New York, NY (PRWEB) November 27, 2012
This would have been the perfect year to institute a Nobel Prize for Nutrition. After all, the latest prize for Medicine or Physiology was awarded earlier this month to two of the great pioneers in the area of stem cell science. Understandably, nutrition per se is not medicine, but it has so much to do with health – before, during and after medicine. This is nowhere else as relevant today as in this field of stem cell science which the Nobel Committee has chosen to spotlight this year... and rightly so.
Dr. John Gurdon, 79, an emeritus professor from Cambridge University, first demonstrated in 1962 that all animal cells retained their full complement of genes. His team injected the genetic material from an intestinal cell of a frog into an egg from another frog and voila!... They showed that the product could develop into a complete tadpole. Therefore, as was later shown in different species, each animal cell – though differentiated into whatever different kind of tissue cells – retains all the same genes.
That was the answer to a very fundamental physiological question. It started a revolution which led in part to the cloning of animals, including Dolly the first cloned sheep and since then mice, dogs and cats, as well as horses and even cattle. Fortunately, cloning of human embryos is still essentially off limits for obvious ethical reasons and remains practically not feasible.
Almost fifty years later, Professor Shinya Yamanaka now at Kyoto University in Japan, invented a method of adding just a few select genes to cause mouse skin cells and later human cells to revert back to ‘primitive’ cells. These could in turn be prodded to differentiate into other kinds of mature tissue cells. The production of these ‘induced’ stem cells provide wide doors of opportunity to now study – and hopefully, some day treat – a wide variety of diseases.
That is an invention of a very fundamental approach to harvesting stem cell capability. But safe and effective stem cell therapies are still perhaps decades away. Many challenges remain despite the exponential efforts of hundreds of academic research laboratories and state-of-the-art biotech companies. There is so much promise for this therapeutic intervention in medicine, but there are big hurdles to overcome. Unnatural intervention must avoid natural rejection of ‘foreign’ cells and human manipulation can alter cell behavior and lead potentially to unintended mutation and cancer.
To date, bone marrow transplants and similar clinical procedures are the only proven practical applications of stem cell therapies in common medical use.

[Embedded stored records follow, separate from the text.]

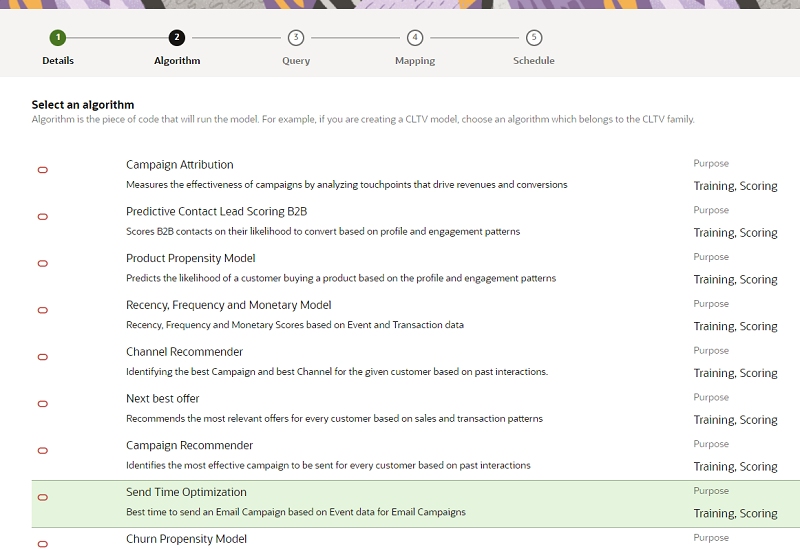Viewport: 800px width, 549px height.
Task: Go to step 5 Schedule circle
Action: pos(534,38)
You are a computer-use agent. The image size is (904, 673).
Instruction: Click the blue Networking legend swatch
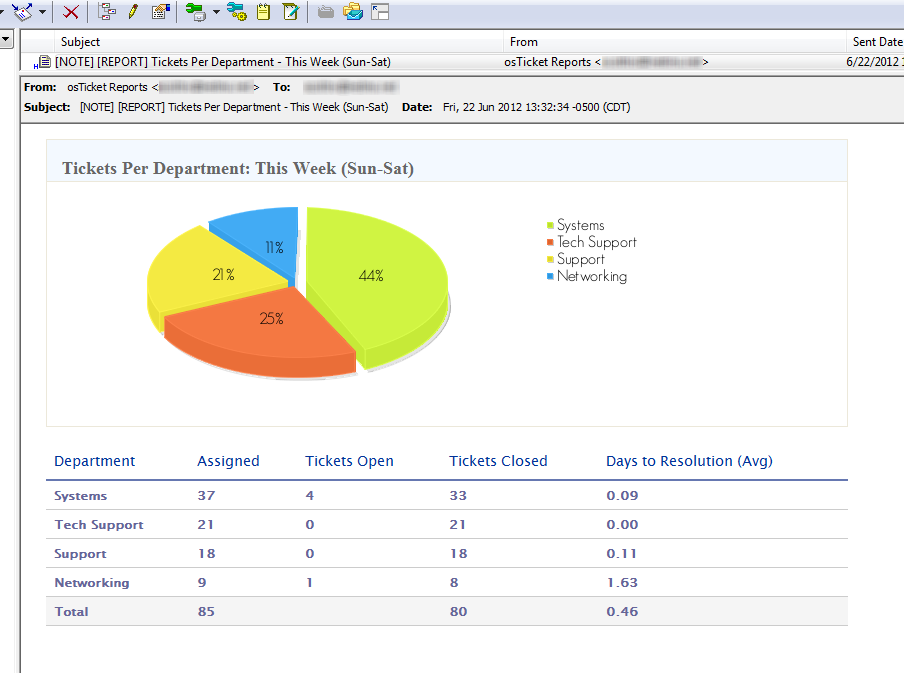[x=550, y=276]
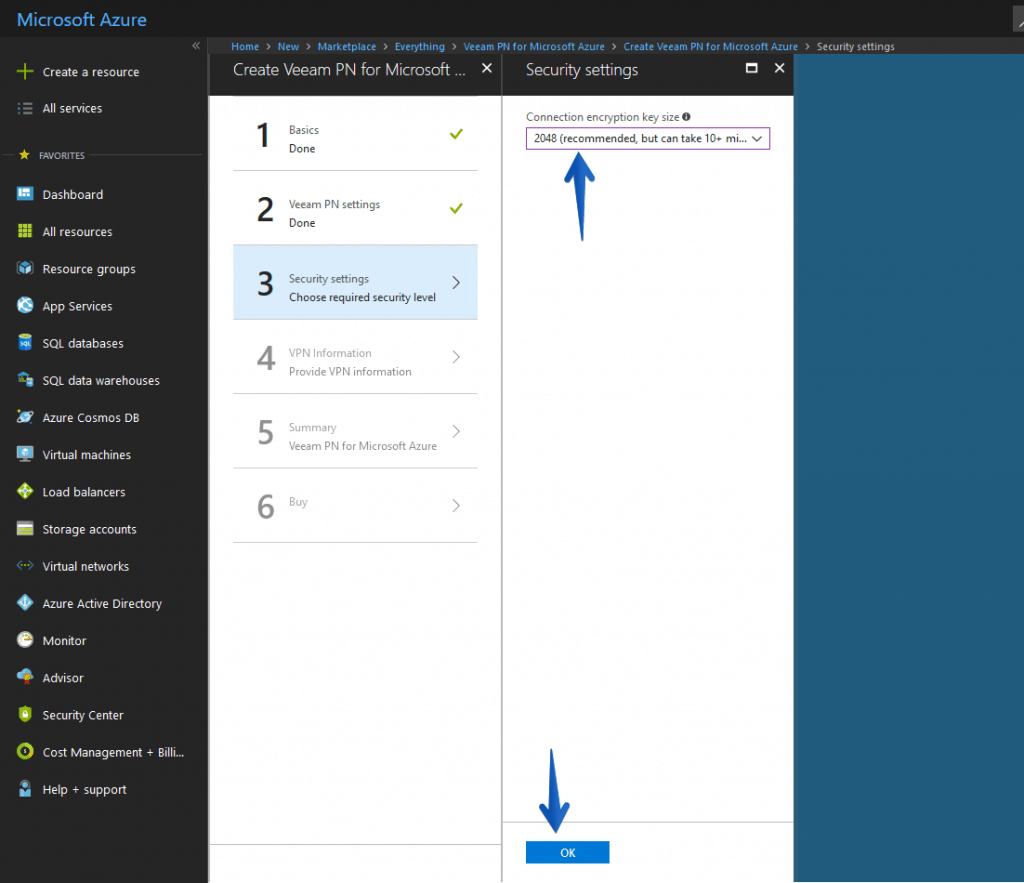Open step 2 Veeam PN settings
The height and width of the screenshot is (883, 1024).
(355, 209)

But here’s the open secret.
Stem cells are not an invention. They are only a discovery. After all, everybody has stem cells. Everybody uses stem cells. Everybody uses stem cells every day. And they work... every time! As Christian Drapeau, the Chief Scientific Officer for StemTech Inc. in California has argued – stem cells represent a normal and natural renewal system of the body. He led the team that demonstrated a method of enhancing stem cell trafficking by nutritional supplementation alone.
His discovery that consumption of a naturally-derived plant formula can significantly and safely enhance the normal release of adult stem cells from the bone marrow of normal individuals provides an ordinary way to take advantage of this extraordinary physiological protective mechanism. As such, stem cell nutrition represents a true breakthrough discovery too. It is a new practical paradigm for health and wellness. Yes, stem cell nutrition harnesses the ubiquitous benefits of these pluripotent cells in the daily maintenance and repair of the body.
That is a fundamental solution – the answer to the reasonable question that anyone may ask: How can I begin to benefit today from this new understanding of stem cells and their role in both health and medicine?
This is nutritional supplementation at its finest and is worthy of Nobel recognition. Therefore, if I ever had the opportunity, I would dare to nominate the first pioneer of this field, Christian Drapeau, to receive the first Nobel Prize for Nutrition, if that were ever to be contemplated by the committee in Stockholm.